Isabela de
Laserre viuda de Decrois, como hija de buena y noble familia que era,
jamás se habría atrevido a alzarle la voz, ni siquiera a llevarle la
contraria, a su degenerado y autoritario esposo. Pero ahora, sonreía.
Con
apenas cuatro años de edad su matrimonio con el Marqués de Ferrara fue
acordado, posteriormente firmado, lacrado y guardado hasta que llegase
el doce de Mayo de 1786. Día en el que Isabela de Laserre con apenas
trece años recién cumplidos sería vestida de blanco y entregada en santo
matrimonio ante los ojos de Dios a D. Jaques Decrois, Marques de
Ferrara.
Desde ese día doce transcurrirían muchos días doce más. Quizás demasiados.
El
nacimiento de su cuarto hijo coincidiría en un día doce y aunque esto no
le haría olvidar lo desgraciada que era. Sería cierto que, desde ese
momento miraría esa cifra, con otros ojos.

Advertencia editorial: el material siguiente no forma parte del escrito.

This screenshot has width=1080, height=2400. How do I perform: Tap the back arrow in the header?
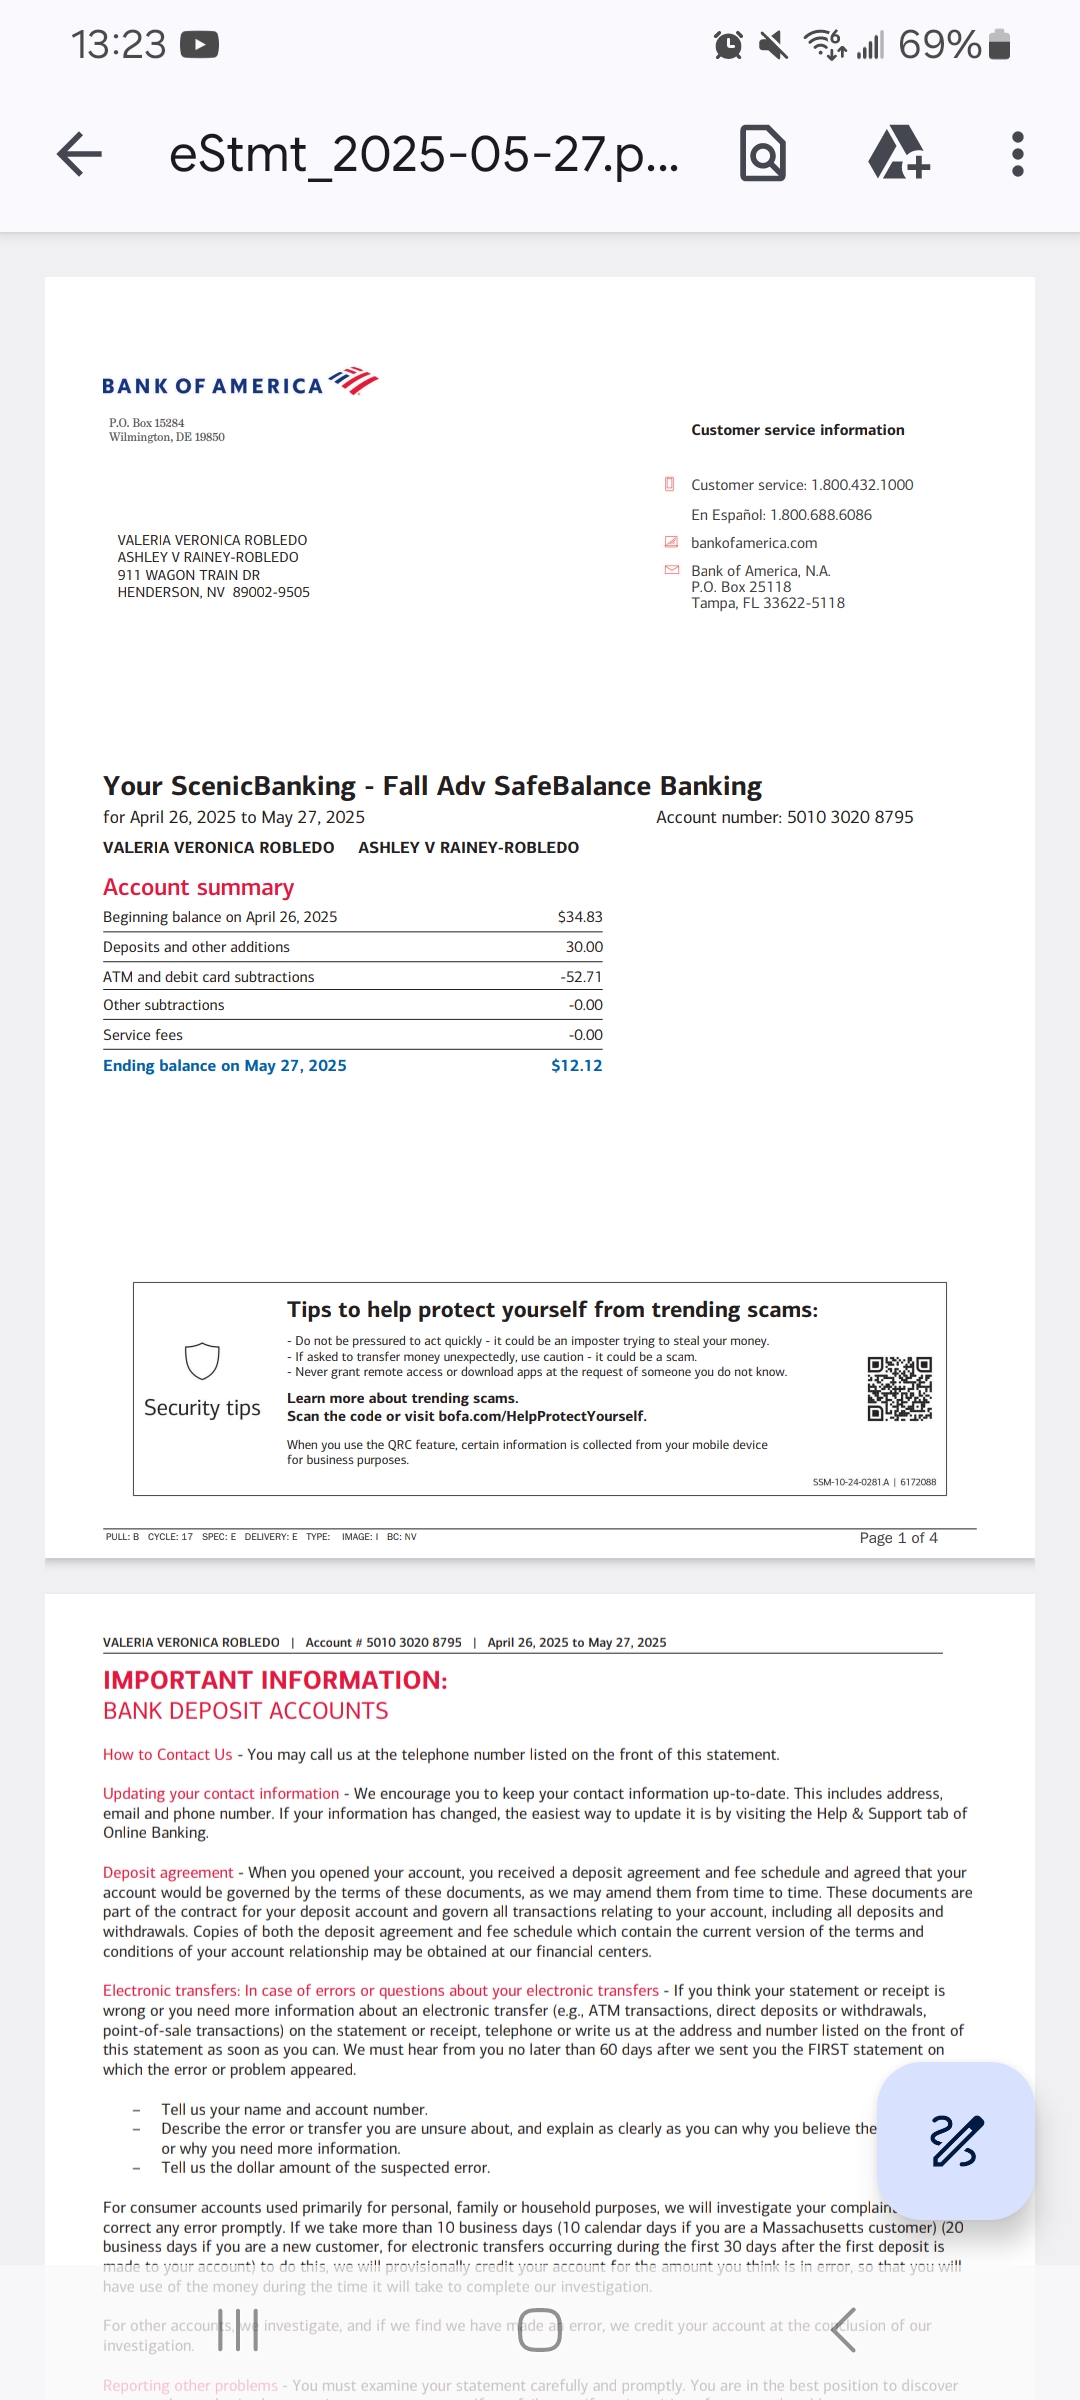pyautogui.click(x=80, y=155)
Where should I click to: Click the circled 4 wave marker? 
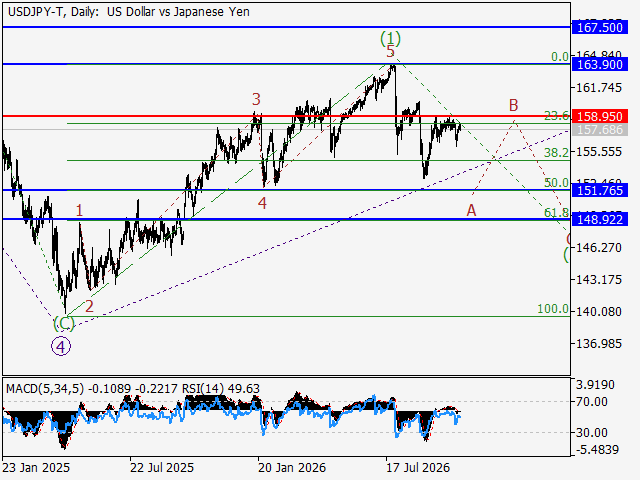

Los lechos que calentaba su libertino esposo eran tratados como verdaderas heroicidades entre el populacho más próximo.
Por todos
era sabido la Ley del Marqués de Ferrara: una vela encendida en la
ventana si el astado esposo hubiese regresado antes de lo esperado.
Isabela
haciendo gala de lo gran dama que era y a pesar del dolor sufrido
durante años, por los “malos hábitos” que su cónyuge le regaló, jamás
lloraría en público, ni delante de su doncella ni con su dulce haya Noé.
Soportaría
las habladurías y las miradas compasivas con las que la recibirían en
meriendas y reuniones de la alta alcurnia condal, con sonrisas y
palabras de agradecimiento hacia los anfitriones.
Un
día cinco, de un mes cualquiera, tomaría una decisión: el siguiente día
doce pondría fin a tanta tristeza. El inmediato día doce la vida de
todos empezaría a cambiar.
El
galeno de la región, maestro de Isabela en el ejercicio de las
múltiples aplicaciones que nos ofrecían la botánica y conocedor de la
misma como pocos, sería quien la experimentaría en el trato con la
mandrágora.
Calcularía
con exactitud cuando su flamante esposo, tan sabio cultivador en
placeres corporales como gran desconocedor de la flora condal, iniciaría
contacto con tan mortífera flor.
Las alucinaciones marcarían el inicio del fin y ella no querría perderse tan “mágico” espectáculo.
Esperaría
ocho horas antes de aumentar el contacto. Con dicho incremento las
alucinaciones se convertirían en mareos y a continuación vendrían los
vómitos. Este sería el momento preciso, para poner en práctica los
ejercicios de seducción que durante mucho tiempo estuvo aprendiendo y
perfeccionando. Era una frivolidad que ella se permitiría para la
ocasión.
Sabiéndose experta
del carácter ególatra de su marido, aprovecharía para convencerle de
que las propiedades de tan bello vegetal eran inmensas. Tan
incalculables, que tan solo aumentando su manipulación, acabaría con
tanto malestar y tanto sufrimiento en un abrir y cerrar de ojos. No
mentiría. No era propio de una dama. No era propio de ella.
Con
suma delicadeza prepararía un ungüento que colocaría en frente, espalda
y tobillos con la única intención de aliviar o poner fin a tanto dolor.
Pronto sus débiles latidos empezarían a disminuir. En poco segundos su
fogoso corazón dejaría de latir.
La
doncella y el haya Noé, aunque sorprendidas por tanto desconsuelo, no
la dejarían sola durante las que serían sus últimas horas de desposada, a
excepción, claro está, de los diez minutos que su ama y señora les
pediría para despedirse como es debido de su amado esposo.
Desde
la sala aledaña, donde se encontrarían los parientes y personal del
servicio, se podrían oír los sollozos de la casi inmediata viuda
Isabela. Mientras tanto, ella, abrazada al cuerpo, ahora inerte, de su
esposo, aprovecharía para cambiarle la cataplasma que en la espalda
llevaba. Evitando así cualquier sorpresa de última hora.
Más que Duelo, luto. Luto riguroso sería el que le acompañaría el resto de sus, ya, felices días.
Cada
día doce de cada mes Isabela Decrois, viuda del marqués de Ferrara,
mandaría encender una vela blanca en cada ventana de la casa. Por si
fuesen ciertas las habladurías de púlpito que afirmaban que desde el
cielo todo se sabe y todo se ve.
Por si eso fuese cierto, desde el cielo, que no se molestasen en volver.